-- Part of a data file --

......

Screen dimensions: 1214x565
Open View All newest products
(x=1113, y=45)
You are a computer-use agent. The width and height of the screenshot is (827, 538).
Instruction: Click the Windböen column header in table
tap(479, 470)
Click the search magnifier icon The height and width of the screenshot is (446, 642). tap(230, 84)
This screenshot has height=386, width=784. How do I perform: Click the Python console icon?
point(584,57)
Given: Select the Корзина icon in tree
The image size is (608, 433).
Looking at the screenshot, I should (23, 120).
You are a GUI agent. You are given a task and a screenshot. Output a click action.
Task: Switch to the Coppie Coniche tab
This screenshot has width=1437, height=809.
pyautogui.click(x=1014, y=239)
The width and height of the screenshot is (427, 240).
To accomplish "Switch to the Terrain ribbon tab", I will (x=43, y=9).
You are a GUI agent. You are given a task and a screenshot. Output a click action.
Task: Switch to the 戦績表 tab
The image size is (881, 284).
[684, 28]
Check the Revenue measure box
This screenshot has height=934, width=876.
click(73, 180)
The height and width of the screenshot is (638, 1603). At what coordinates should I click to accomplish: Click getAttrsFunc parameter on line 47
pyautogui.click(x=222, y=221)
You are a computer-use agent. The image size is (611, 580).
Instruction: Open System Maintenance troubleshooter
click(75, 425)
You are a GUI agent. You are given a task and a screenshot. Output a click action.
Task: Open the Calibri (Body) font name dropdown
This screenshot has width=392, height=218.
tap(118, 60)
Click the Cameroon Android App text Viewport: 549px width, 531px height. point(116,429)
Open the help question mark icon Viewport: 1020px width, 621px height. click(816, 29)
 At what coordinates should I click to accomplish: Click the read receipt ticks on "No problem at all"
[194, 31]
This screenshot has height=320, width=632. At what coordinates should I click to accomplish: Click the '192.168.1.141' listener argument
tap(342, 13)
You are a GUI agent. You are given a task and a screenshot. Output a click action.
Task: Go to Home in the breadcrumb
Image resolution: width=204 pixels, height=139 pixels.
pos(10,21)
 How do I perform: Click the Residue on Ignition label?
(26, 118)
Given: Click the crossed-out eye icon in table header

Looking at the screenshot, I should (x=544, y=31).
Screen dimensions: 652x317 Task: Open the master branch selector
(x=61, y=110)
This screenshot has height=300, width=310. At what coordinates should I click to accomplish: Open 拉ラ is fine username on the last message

......

-- Written request --
Copy every row above word for word, with nothing changed, added or left out.

-- Correct answer --
Screen dimensions: 1214x565
Open View All newest products
(x=1113, y=45)
You are a computer-use agent. The width and height of the screenshot is (827, 538).
Instruction: Click the Windböen column header in table
tap(479, 470)
Click the search magnifier icon The height and width of the screenshot is (446, 642). tap(230, 84)
This screenshot has height=386, width=784. How do I perform: Click the Python console icon?
point(584,57)
Given: Select the Корзина icon in tree
The image size is (608, 433).
Looking at the screenshot, I should (23, 120).
You are a GUI agent. You are given a task and a screenshot. Output a click action.
Task: Switch to the Coppie Coniche tab
This screenshot has width=1437, height=809.
pyautogui.click(x=1014, y=239)
The width and height of the screenshot is (427, 240).
To accomplish "Switch to the Terrain ribbon tab", I will (x=43, y=9).
You are a GUI agent. You are given a task and a screenshot. Output a click action.
Task: Switch to the 戦績表 tab
The image size is (881, 284).
[684, 28]
Check the Revenue measure box
This screenshot has height=934, width=876.
click(73, 180)
The height and width of the screenshot is (638, 1603). At what coordinates should I click to accomplish: Click getAttrsFunc parameter on line 47
pyautogui.click(x=222, y=221)
You are a computer-use agent. The image size is (611, 580).
Instruction: Open System Maintenance troubleshooter
click(75, 425)
You are a GUI agent. You are given a task and a screenshot. Output a click action.
Task: Open the Calibri (Body) font name dropdown
This screenshot has width=392, height=218.
tap(118, 60)
Click the Cameroon Android App text Viewport: 549px width, 531px height. point(116,429)
Open the help question mark icon Viewport: 1020px width, 621px height. click(816, 29)
 At what coordinates should I click to accomplish: Click the read receipt ticks on "No problem at all"
[194, 31]
This screenshot has height=320, width=632. At what coordinates should I click to accomplish: Click the '192.168.1.141' listener argument
tap(342, 13)
You are a GUI agent. You are given a task and a screenshot. Output a click action.
Task: Go to Home in the breadcrumb
Image resolution: width=204 pixels, height=139 pixels.
pos(10,21)
 How do I perform: Click the Residue on Ignition label?
(26, 118)
Given: Click the crossed-out eye icon in table header

Looking at the screenshot, I should (x=544, y=31).
Screen dimensions: 652x317 Task: Open the master branch selector
(x=61, y=110)
This screenshot has height=300, width=310. At what coordinates should I click to accomplish: Open 拉ラ is fine username on the last message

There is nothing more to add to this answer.